ASSIGNMENT:
When you output the records, match them exactly and omit any picture they include.

MATERIAL TO PROCESS:
= = = = =

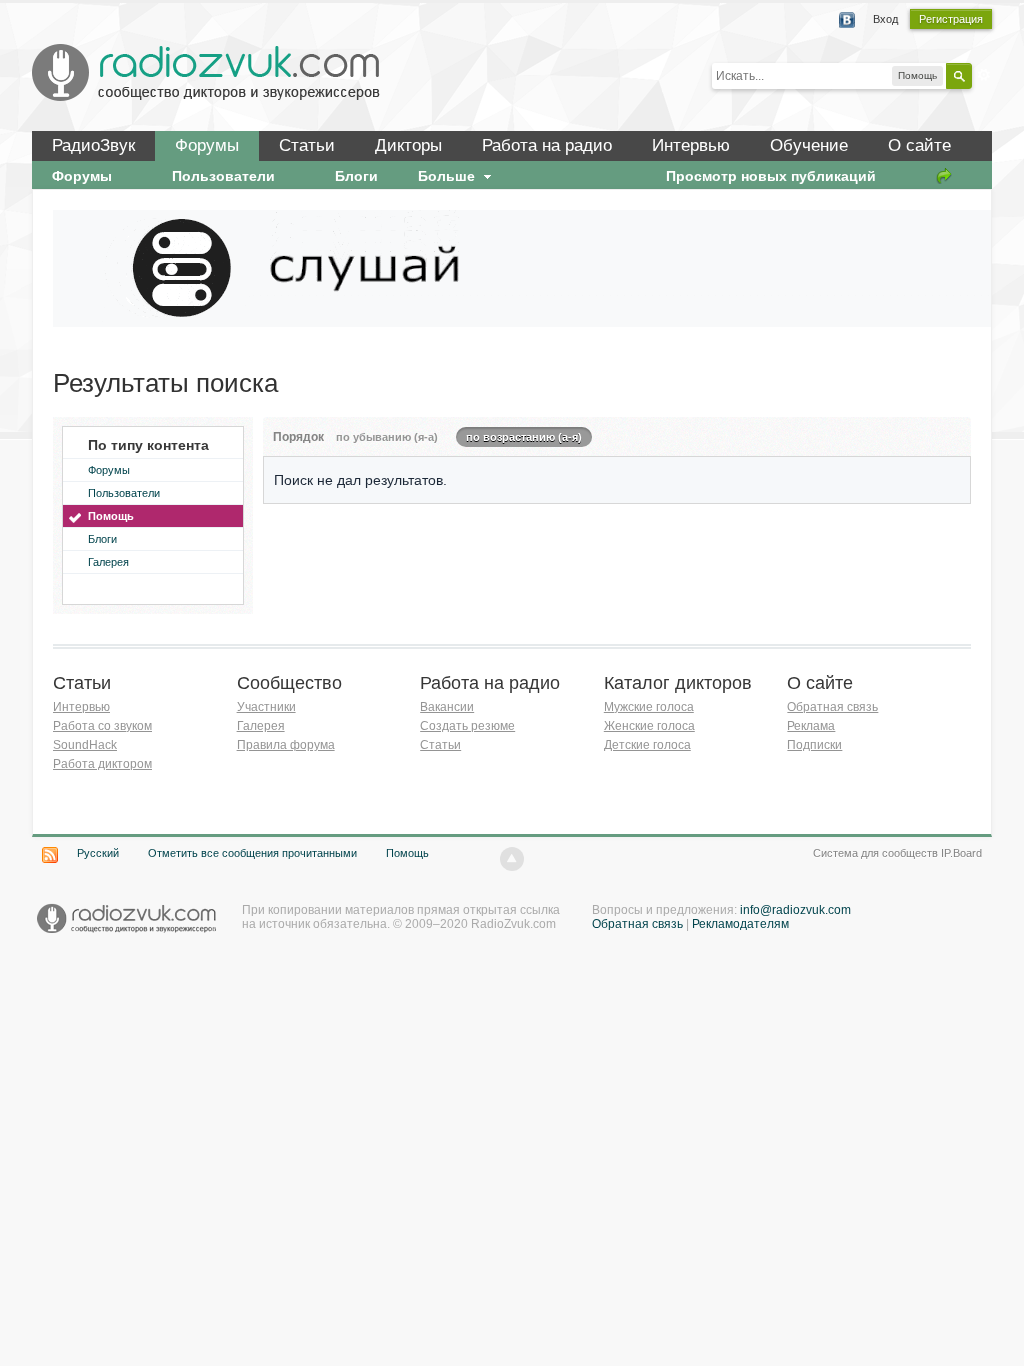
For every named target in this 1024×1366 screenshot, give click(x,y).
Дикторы (408, 145)
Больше (448, 176)
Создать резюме (467, 726)
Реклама (811, 726)
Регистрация (951, 19)
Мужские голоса (649, 707)
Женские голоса (649, 726)
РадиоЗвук (93, 145)
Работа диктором (102, 764)
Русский (98, 853)
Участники (266, 707)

= = = = =

ANSWER FOR THIS EXERCISE:
For every named target in this 1024×1366 screenshot, give click(x,y).
Дикторы (408, 145)
Больше (448, 176)
Создать резюме (467, 726)
Реклама (811, 726)
Регистрация (951, 19)
Мужские голоса (649, 707)
Женские голоса (649, 726)
РадиоЗвук (93, 145)
Работа диктором (102, 764)
Русский (98, 853)
Участники (266, 707)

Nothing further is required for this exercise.